As to this item of $515, the Master and the Chancellor have disagreed, and this Court is required to examine the record and to make a determination with respect to said item of $515. If the Master is to be affirmed in his Report, a judgment will be rendered in favor of complainants for $207.43, and if the Chancellor is to be affirmed, the judgment will be for the cross-defendant and against complainant in the amount of $307.57.
*674We have read this record carefully and much of it we have read three times, and we are of the opinion that the Report of the Master is correct based upon the facts in this case as shown by the proof. The Chancellor in his findings, which constitute the first paragraph of his Final Decree, ignoring any other parts of the Decree, has shown as the basis for his Opinion that the Master, was in error in reporting the item of $515 to he a proper charge against the defendant and in favor of complainant. The only thing that is set out in the record which might indicate otherwise is the simple statement in the first paragraph of the Final Decree to the effect that:
“* * * on consideration of all of which the Court finds and holds as a matter of law, that part of Exception No. 1, Exhibit 5, invoice 512, first line thereof being ‘Basic Unit Wiring’ $515.00 should be sustained and allowed as a credit against the findings of the Clerk & Master * #
It will be observed that the Chancellor does not say in his Decree or in his Findings that his action was based upon the fact that the item was included in the written contract, and the written contract makes no express statement that it is included thereon, so resort for a determination of this item must be to the oral testimony and the exhibits supporting the same, as well as to the meaning or construction of the written contract.
The written contract is very inartificially drawn. It was perhaps written by complainant, as same appears on a sheet of paper with his letterheading- thereon. Some of it is typed and some of it is in longhand in ink. The contract was prepared in duplicate, one copy kept by complainant and one by defendants. The carbon copy was in*675troduced on direct examination of plaintiff as Exhibit 1 and the original of the contract appears as Exhibit 14 to the complainant’s cross-examination. The contract is in .letter form. It is short and so that it might he easily observed, we here show it in full, as follows:
“Hope Electric Co.

_DATA EXTRACT_
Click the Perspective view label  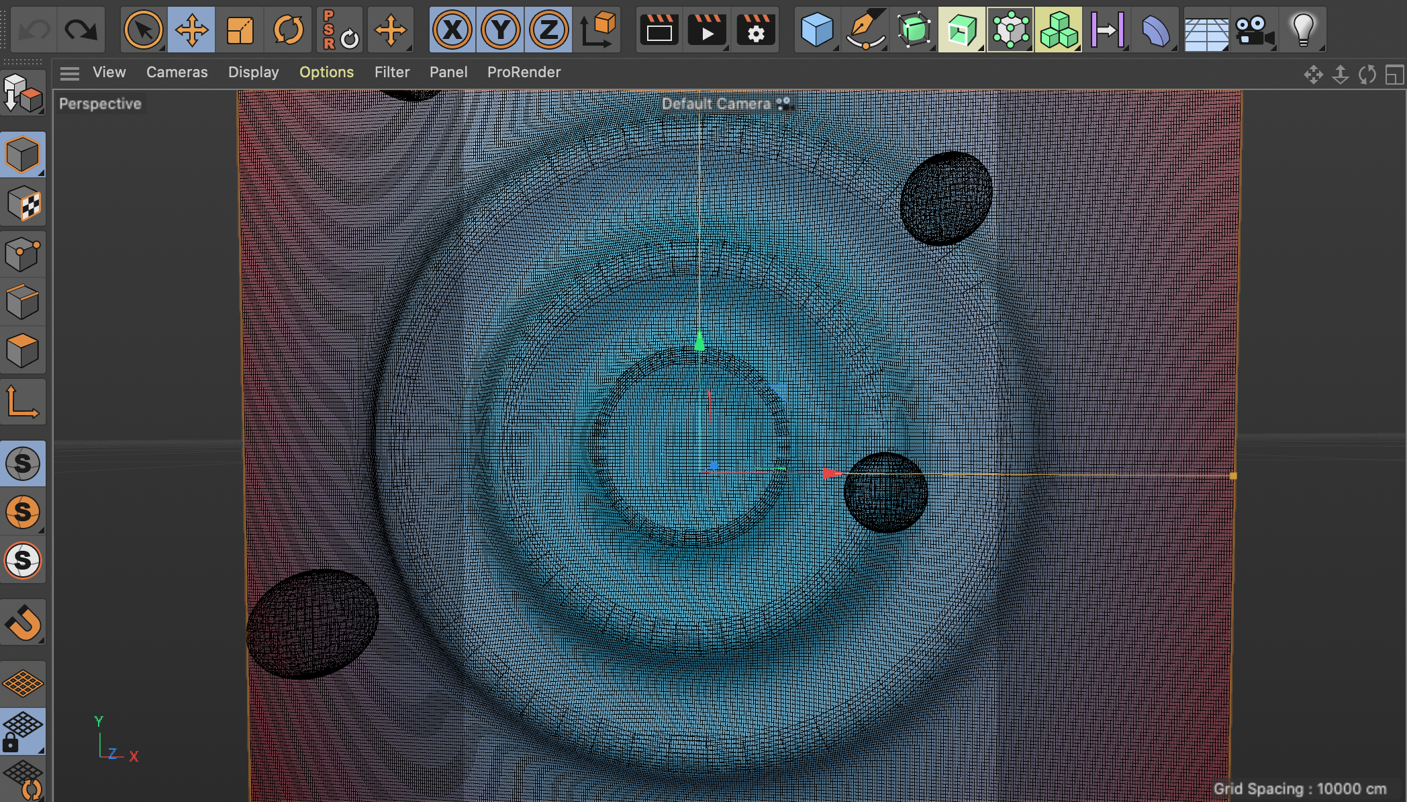(100, 104)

_INSTRUCTION 1_
In the court opinion, what amount would the judgment award complainants if the Master's Report were affirmed?
_INSTRUCTION 2_
Continue the court opinion from the point where it stops.

_WRITTEN REPLY 1_
$207.43

_WRITTEN REPLY 2_
Memphis, Tenn.
June 17, 1950
“S. D. O’Dell
Oakville, Tenn.
“Dear Sir:
“We are pleased to quote yon a price of $1760.00 for the electrical work on the Rebel Motel, Oak-ville, Tenn.
“We propose to furnish all materials, tools, labor, and supervision for the following:
1 Ceiling light and switch for entry (per unit)
1 Ceiling light, switch and 2 receptables in main room (per unit)
1 Ceiling light, and switch in bathroom (per unit)
23 Outlets for % HP air condition units to be located at partition walls. (3 outlets per cir.)
3 Outlets for post lights to be located in center (post by owner)
2% HP motor unit in #2 heating room for water circulators
*676All ditches to be dug and backfilled by General or. Owner.
All fixtures to- be furnished by the General Contractor or owner, and hung by electric contractor.
“The terms are 75% on the rough-in and balance when the fixtures are hung.
“All meter centers and underground cables are to be furnished and installed by electrical contractor.
“/s/ Rebel Motel, Inc.
S. D. O’DELL
Oakville, Tenn.
/s/ S. D. O’Dell
“Yours turly,
/s/ Charles W. Hope
HOPE ELEC. CO.
Charles W. Hope”
As above stated, some of the above contract is in ink and longhand and wherever the interlineations are in ink they are initialed “S. D. 0.”
As we view the situation, this questioned invoice speaks for itself. The Master found each item on it to be a proper charge and the Chancellor has affirmed five of those items, excepting only the one for $515. Looking at the invoice for whatever it may be worth, if it constitutes evidence in this case, then the whole invoice should have been allowed or it all should have been rejected. We cannot reject it in toto because there is a concurrent finding of the Chancellor and the Master as to five, of these supeeific items carried into the same invoice on the same sheet of paper.
*677Looking at the contract, as hereinabove set forth, there is no statement in it which would warrant the Court in determining that one item of that invoice was embraced within it, if indeed that contract constituted the basis on which the. Chancellor found, as a matter of law, that the $515 was not a proper charge, and there is nothing in it by which it could be determined that the other five items, of that Invoice No. 512 were either included or rejected.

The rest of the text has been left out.